I’m working on my “mediated horror film” article (I still don’t like that phrase), and I’ve been trying to think through the recent Dawn remake. I saw the film a second time recently at a creepy dollar theater up in Gwinnett County, and the film’s focus on TV and video seemed less significant than in my initial viewing of the film. This entry appears (somewhat unintentionally) to have turned into a brainstorming entry.

The opening and closing credits are clearly the most explicit references to TV and video, and there are several other key references. One point I hadn’t noticed, articulated by Jami Bernard, is the fact that Ana’s (Sara Polley) husband is watching a Survivor-style reality TV show. The survivors watch big screen news broadcasts in order to learn information about the zombies, with one security guard dismissively questioning the validity of the TV reports by commenting, “They say a lot of things on TV.” Later in the film, the gun store owner-survivalist guy, Andy, shoots various zombies based on their resemblance to celebrities (Rosie O’Donnell, Burt Reynolds). I’d also note in passing that Elvis Mitchell’s observation about the film’s resemblance to a video game is also relevant (although I still disagree with his review).

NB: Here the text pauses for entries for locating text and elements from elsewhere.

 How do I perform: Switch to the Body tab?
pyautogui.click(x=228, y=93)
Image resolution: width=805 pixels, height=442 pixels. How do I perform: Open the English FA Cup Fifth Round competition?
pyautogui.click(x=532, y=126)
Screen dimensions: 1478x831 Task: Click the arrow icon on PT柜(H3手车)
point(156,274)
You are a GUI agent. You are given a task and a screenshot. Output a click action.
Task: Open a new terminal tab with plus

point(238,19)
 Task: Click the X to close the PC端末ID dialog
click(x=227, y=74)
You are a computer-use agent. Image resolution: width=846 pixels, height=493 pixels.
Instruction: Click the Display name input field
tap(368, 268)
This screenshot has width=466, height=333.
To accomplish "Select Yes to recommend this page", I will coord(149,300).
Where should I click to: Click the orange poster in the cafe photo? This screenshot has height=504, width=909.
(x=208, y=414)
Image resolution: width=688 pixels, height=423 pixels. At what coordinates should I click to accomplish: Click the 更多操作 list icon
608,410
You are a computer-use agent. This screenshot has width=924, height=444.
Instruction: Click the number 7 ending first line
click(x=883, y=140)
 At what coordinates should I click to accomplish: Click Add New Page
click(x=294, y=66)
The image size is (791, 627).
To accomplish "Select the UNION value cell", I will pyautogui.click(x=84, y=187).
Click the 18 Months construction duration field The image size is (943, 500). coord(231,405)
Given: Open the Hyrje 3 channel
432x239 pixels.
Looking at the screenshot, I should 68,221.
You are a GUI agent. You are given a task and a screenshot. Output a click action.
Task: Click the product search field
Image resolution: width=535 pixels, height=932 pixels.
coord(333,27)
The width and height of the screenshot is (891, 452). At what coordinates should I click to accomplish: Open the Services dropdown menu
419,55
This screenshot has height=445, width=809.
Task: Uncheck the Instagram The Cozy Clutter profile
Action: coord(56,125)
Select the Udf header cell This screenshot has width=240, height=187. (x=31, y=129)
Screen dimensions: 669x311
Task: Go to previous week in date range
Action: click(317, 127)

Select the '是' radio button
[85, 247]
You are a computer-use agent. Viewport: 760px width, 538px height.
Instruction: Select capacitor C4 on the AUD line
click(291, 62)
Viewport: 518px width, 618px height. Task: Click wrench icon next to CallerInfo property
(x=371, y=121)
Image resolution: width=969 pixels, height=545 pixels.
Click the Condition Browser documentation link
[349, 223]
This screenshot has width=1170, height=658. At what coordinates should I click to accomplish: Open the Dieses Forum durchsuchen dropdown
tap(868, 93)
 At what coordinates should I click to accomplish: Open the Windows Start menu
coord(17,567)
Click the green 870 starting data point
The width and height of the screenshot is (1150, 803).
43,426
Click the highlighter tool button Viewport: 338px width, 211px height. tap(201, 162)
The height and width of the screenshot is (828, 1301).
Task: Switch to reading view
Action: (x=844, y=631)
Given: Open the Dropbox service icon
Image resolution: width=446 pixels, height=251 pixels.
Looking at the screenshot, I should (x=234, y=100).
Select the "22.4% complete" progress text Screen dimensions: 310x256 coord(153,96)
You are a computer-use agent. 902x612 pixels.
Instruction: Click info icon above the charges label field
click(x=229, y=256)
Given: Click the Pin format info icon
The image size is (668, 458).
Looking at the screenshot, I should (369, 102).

But during the second half of the film, there’s very little focus on the media/TV. In this context, I’ve been trying to interpret the final sequence when the zombies’ pursuit of the living seems to accelerate. The sequence reminded me of the opening battle scene in Saving Private Ryan, at least in terms of how it was filmed, a reaction shared by the Diabolical Dominion reviewer (I’ve been trying to find out/figure out if they used the same effect).

Wesley Morris of the Boston Globe discusses the film’s Blair Witch-inspired ending, but he seems to take the use of video in horror film pretty much at face value:

Video might just be the final frontier for horror, which is too junked up with noise, formulas, and the witless bravado of mediocre directors to matter anymore. It’s how thousands of amateur home-moviemakers capture immediate reality. Exploiting that “amateur” technology to spook us is a stroke of brilliance, conveying an end-of-the-world darkness in a format we associate with truth. This is an idea grasped by both the makers of the smarter, more rigorously structured “28 Days Later” and the boys behind “Blair Witch.”

“Dawn of the Dead” is afraid to commit to a similar mood of digital doom, however. In the end, it’s no substitute for either of those movies or, even more so, Romero’s own idea of rancid humanity.

I’d agree with him that film generally seems to associate video with truth or immediacy, but it seems crucial that the Blair Witch films are constantly working to undercut that. I’m less inclined to agree that Dawn dodges the “doom” of the other zombie films. Specifically, I’d point back to the apocalyptic images during the opening credits, which show that the zombie plague has infected the entire world. By returning to a “mediated” delivery (a camcorder instead of TV, but clearly coded as mediated), the apocalyptic imagery is reignited. That being said, the satire is less focused than in the Romero original, and the commentary on mediation less nuanced than in both Blair Witch and The Ring. More later.